Tutorials are sometimes misunderstood as a form of hand-holding or spoon-feeding the student, but in fact the format encourages independence and responsibility. The student has to make sure to do all the reading, digest it, and be able to do the final exam on the basis of it. As it's one-on-one (up to four) it is hard to hide and resort to shortcuts instead of actually doing the reading and the thinking. Tutors get support and training in how to guide students on the right track if they slack or lose motivation; timely interventions make sure the attrition rate and failure rate is very low.
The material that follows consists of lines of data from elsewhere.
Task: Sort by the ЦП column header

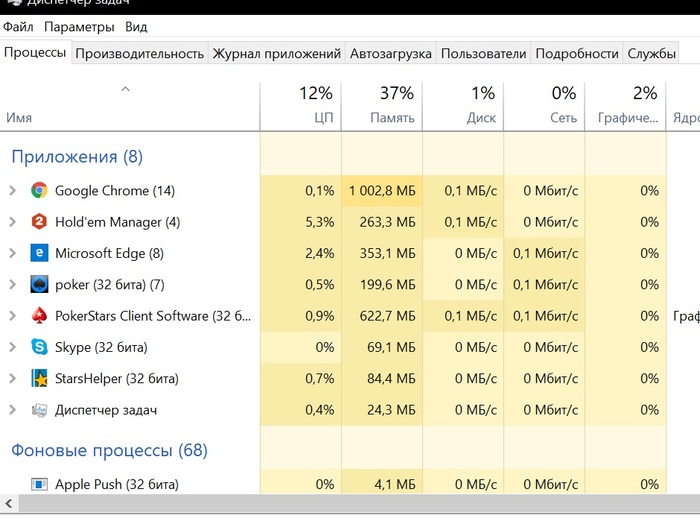Action: pyautogui.click(x=301, y=105)

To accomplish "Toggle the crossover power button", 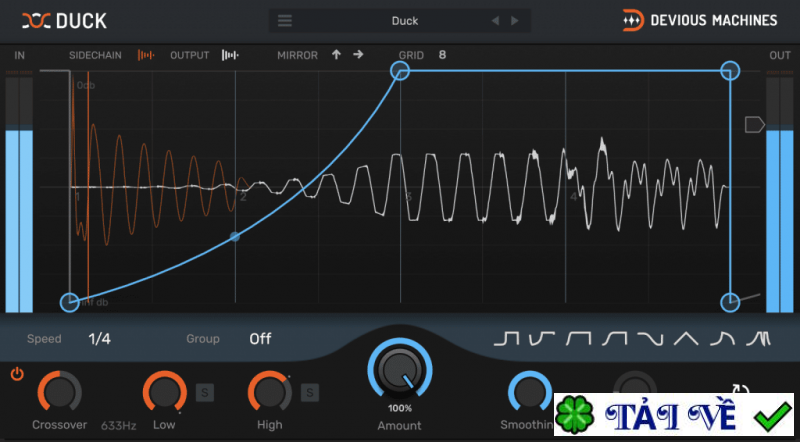I will pos(17,374).
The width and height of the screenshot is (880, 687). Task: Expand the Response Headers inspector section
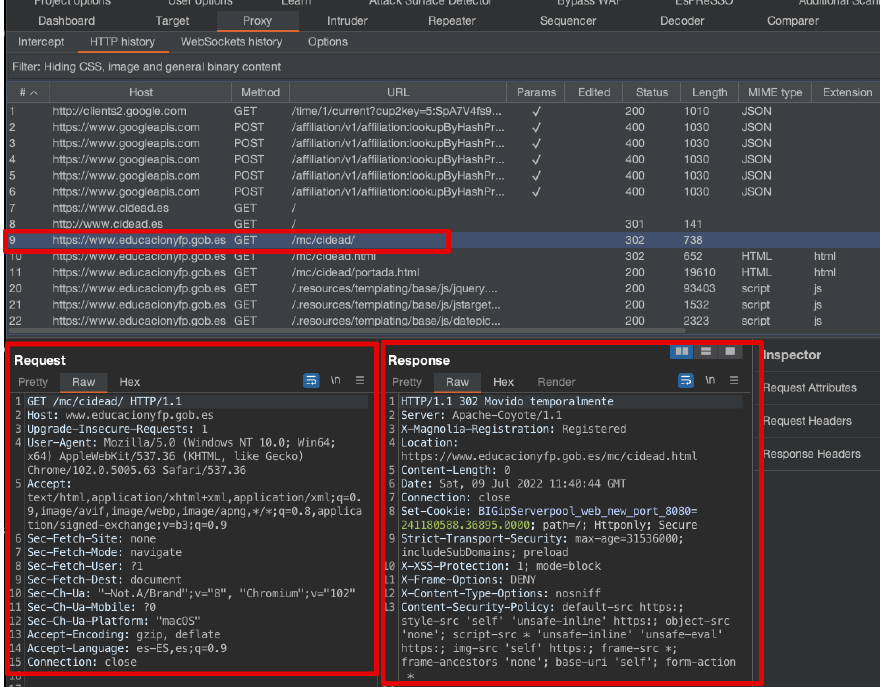[811, 454]
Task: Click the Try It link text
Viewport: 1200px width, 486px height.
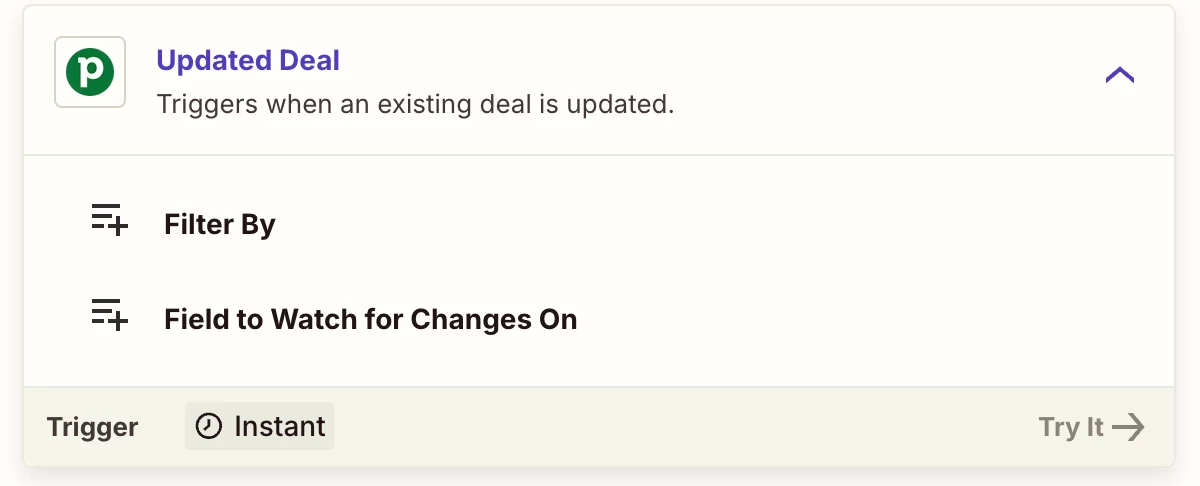Action: point(1071,428)
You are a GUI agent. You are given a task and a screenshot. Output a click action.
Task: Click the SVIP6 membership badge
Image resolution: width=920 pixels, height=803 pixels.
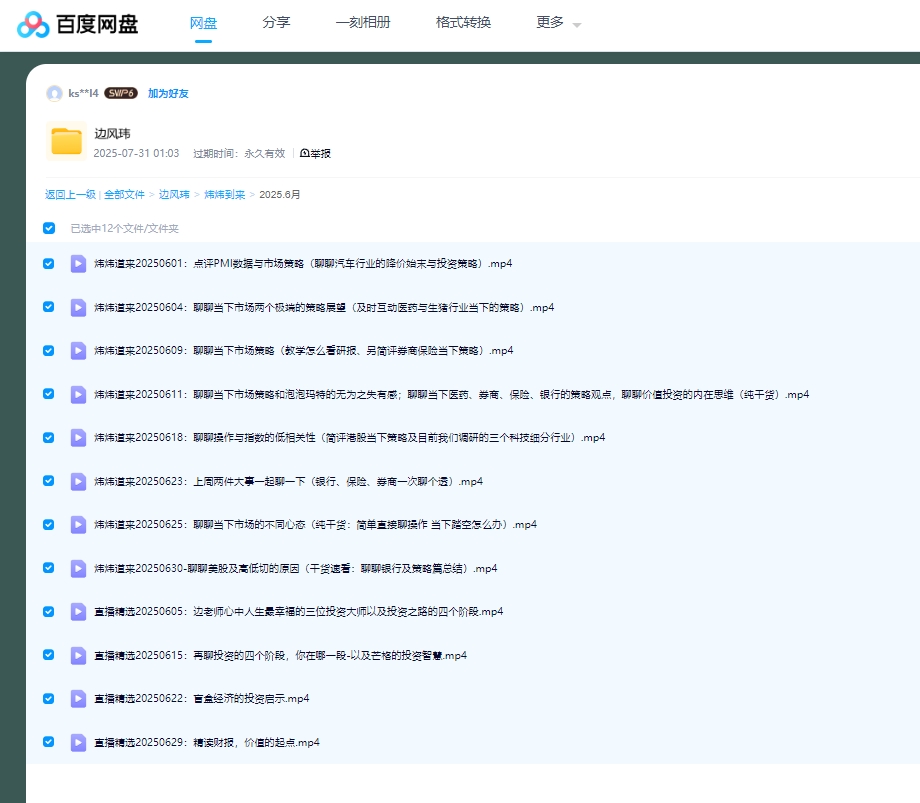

Oxford's vice chancellor says the system will ultimately become too expensive, as tutorials cost more per student than the yearly tuition fees, which are capped at 9000 GBP . Educating an Oxford student costs about 16,000 GBP per student, which leaves a gap of 7000 GBP which is filled by various money-sources such as the endowments of colleges. His suggestion is to increase tuition fees - we know the outcome of unbridled student tuition fee increases - and it is a grim prospect. So one may wonder whether the tutorial is an institution worth preserving, given the costs.
Posted by Helen De Cruz on 10 January 2014 at 14:06 in Helen De Cruz, Improving the philosophy profession, MOOCs | Permalink | Comments (5) | TrackBack (0)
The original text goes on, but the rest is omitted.